To be clear, I don’t mean deprivation in the sense of denying the basics needed for survival; and my kid didn’t mean that either. They were referring to the fact that they felt socially deprived, in part because we moved a lot while they were young and in part because they were homeschooled. They missed out on a lot of social interactions with their peers. Even now that they’re adults, they sometimes feel self-conscious about their lack of social skills with people their own age.
Since my kids grew up learning to speak with adults, they’re great at that. They’re also very good at conversations with people they know, too. Their lack of experience with a lot of cultural markers in childhood and adolescence—taking classes, skipping school, dances, dealing with teachers, report cards—led to feelings of deprivation. I understand that.

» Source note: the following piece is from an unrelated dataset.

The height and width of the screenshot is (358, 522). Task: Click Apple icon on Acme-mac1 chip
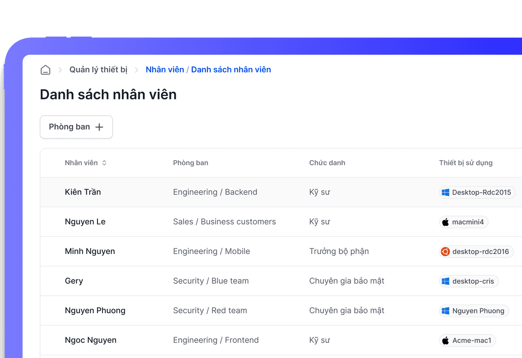click(445, 341)
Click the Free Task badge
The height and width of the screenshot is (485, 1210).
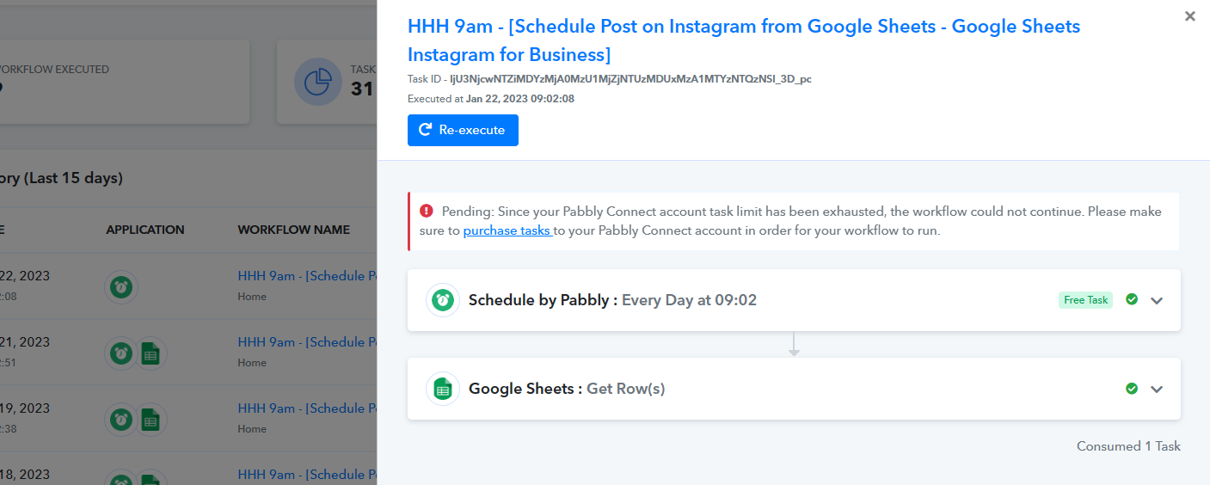click(1086, 300)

I agreed with my child because deprivation is an unavoidable part of life. It’s simply impossible to give a child exposure to every possible thing they might be interested in or have talent for. (And there are some things parents want their children to be deprived of: hunger, thirst, abuse, lack of education, disease, etc.) We see how trying to give a child a wide variety of experiences can lead to issues such as stress and burnout. Who wouldn’t be exhausted after a full day of school and then a series of after-school activities?
As parents, we can’t know what our children might be interested in as they mature, or what latent abilities might blossom with exposure to the right tools and materials. When we choose an activity for them—or better, they choose an activity to try—that closes off other opportunities. For most parents, time and money are finite resources. Children have limits to their attention and energy that can be very different from adults’. It isn’t deprivation to acknowledge these realities. And to me, focusing on the things we weren’t able to do as children—our deprivations—can keep us from seeing the positive aspects of the things we did explore.

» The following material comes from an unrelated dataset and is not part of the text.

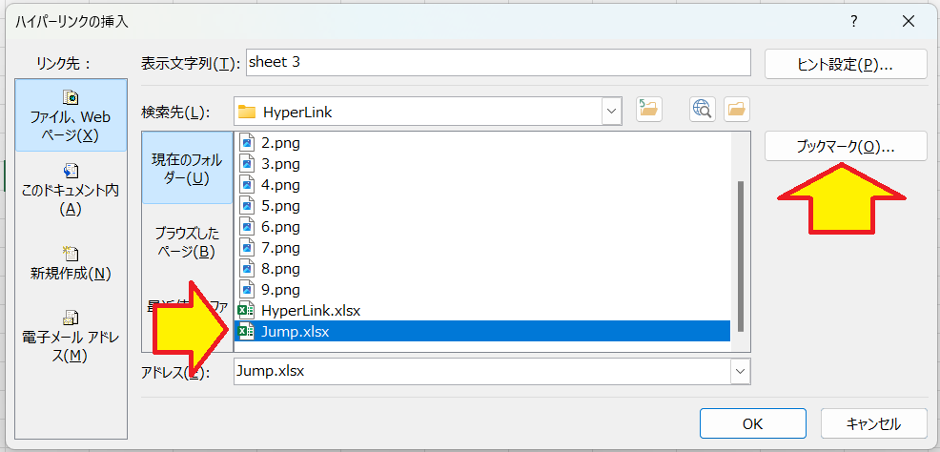
Task: Switch to ブラウズしたページ tab
Action: pos(186,241)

In more formal terms, we can frame our childhood experiences in terms of deprivation, or in terms of opportunity. My kids were certainly deprived of both positive and negative aspects of the educational system. Instead of that, they experienced a lot of freedom in what and how they learned… and on the negative side, parents who stayed invested in some topics far longer than the child’s interest lasted. We tried to do our best with what we had, so I don’t have many regrets about how they were raised.
Focusing on negatives is considered a survival benefit: it helps us avoid future potential problems. But it can also limit our appreciation of the good in our lives. Outside of genuine deprivation, dwelling on the things we didn’t get to try can hurt our ability to see what we learned and enjoyed from the opportunities we did have.